Gradient package:base R Documentation
Gradient Computation
Description:
These are the facilities for computing gradients via run-time
automatic differentiation. For symbolic differentiation
facilities, see 'deriv'. For numerical differentiation, see
'numericDeriv'.
The present implementation of these facilities is a preliminary
one that supports only gradients of real scalar values, or lists
of real scalar values (or lists of lists of real scalar values,
etc), with respect to real scalar variables or lists of real
scalar values (or lists of lists, etc). Support for
differentiation of and with respect to vectors, matrices, and
arrays is planned, as is support for higher-order derivatives.
Perhaps differentiation of complex values will also be supported
some day.
Usage:
with gradient (var=v.expr) expr
with gradient (var) expr
with gradient (var1=v1.expr,var2=v2.expr) expr
with gradient (var1,var2) expr
track gradient (var=v.expr) expr
track gradient (var) expr
track gradient (var1=v1.expr,var2=v2.expr) expr
track gradient (var1,var2) expr
back gradient (var=v.expr) expr
back gradient (var) expr
back gradient (var1=v1.expr,var2=v2.expr) expr
back gradient (var1,var2) expr
compute gradient (var1=v1.expr, var2=v2.expr) expr as (g1.expr, g2.expr)

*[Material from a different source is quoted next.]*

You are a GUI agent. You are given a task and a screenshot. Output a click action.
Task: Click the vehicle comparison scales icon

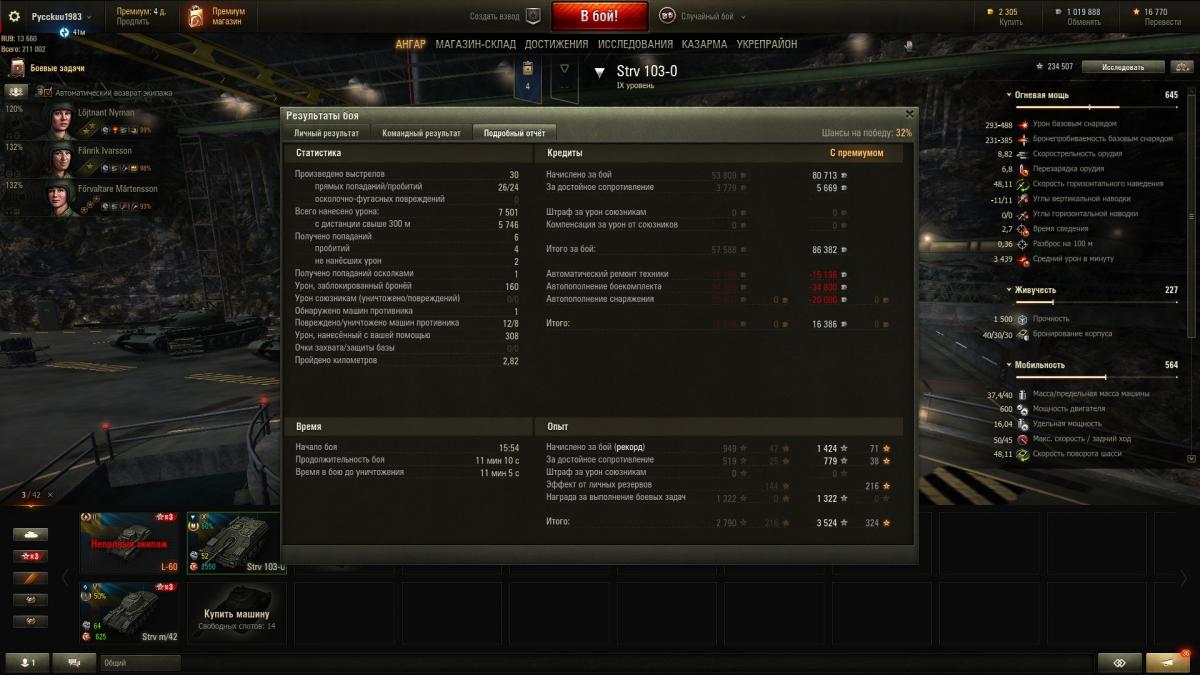click(x=1118, y=662)
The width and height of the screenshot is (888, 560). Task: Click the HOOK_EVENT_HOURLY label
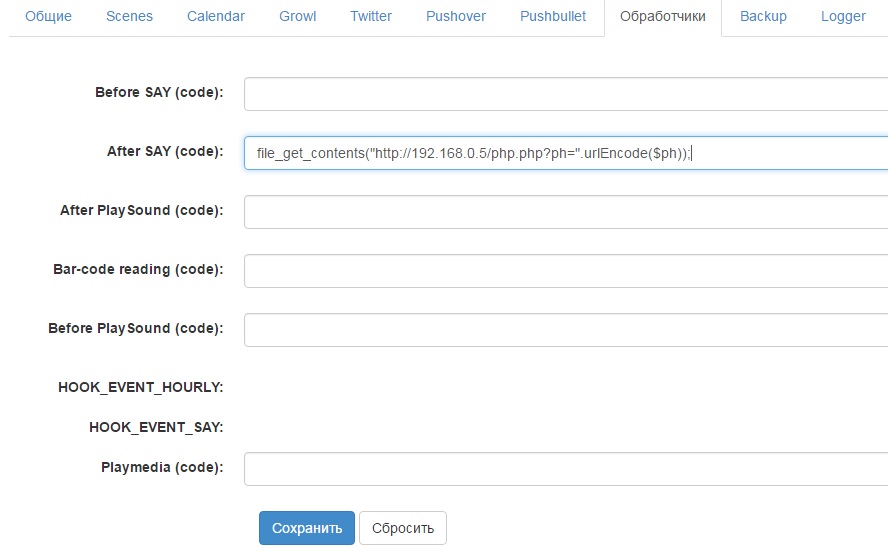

compute gradient (var1, var2) expr as (g1.expr, g2.expr)
gradient_of (e)
no_gradient (e)
Arguments:
var, var1, var2: (And so forth for var3, etc.) Names (not strings) of
variables with respect to which gradients will be tracked or
computed.
expr: An expression, often a compound expression, of a form such as
'{expr1;expr2}', which is evaluated in a new environment
containing the new variable or variables listed.
g1.expr, g2.expr: (and so forth for g3.expr, etc.) Expressions giving
the gradients of the specified 'expr' with respect to 'var1',
'var2', etc.
e: An expression whose gradient is computed (if possible), or is
not computed.
Details:
The 'with gradient' construct evaluates 'expr' in a new
environment (with the current environment as its parent)
containing the variable 'var' (or variables 'var1', 'var2', etc),
with initial value 'v.expr' (or initial values 'v1.expr',
'v2.expr', etc.). The value of 'expr' is returned as that of
'with gradient', with a '"gradient"' attribute attached containing
the derivative of the value of 'expr' with respect to 'var', or
the derivatives with respect to 'var1', 'var2', etc.. (Any
existing '"gradient"' attribute is discarded.)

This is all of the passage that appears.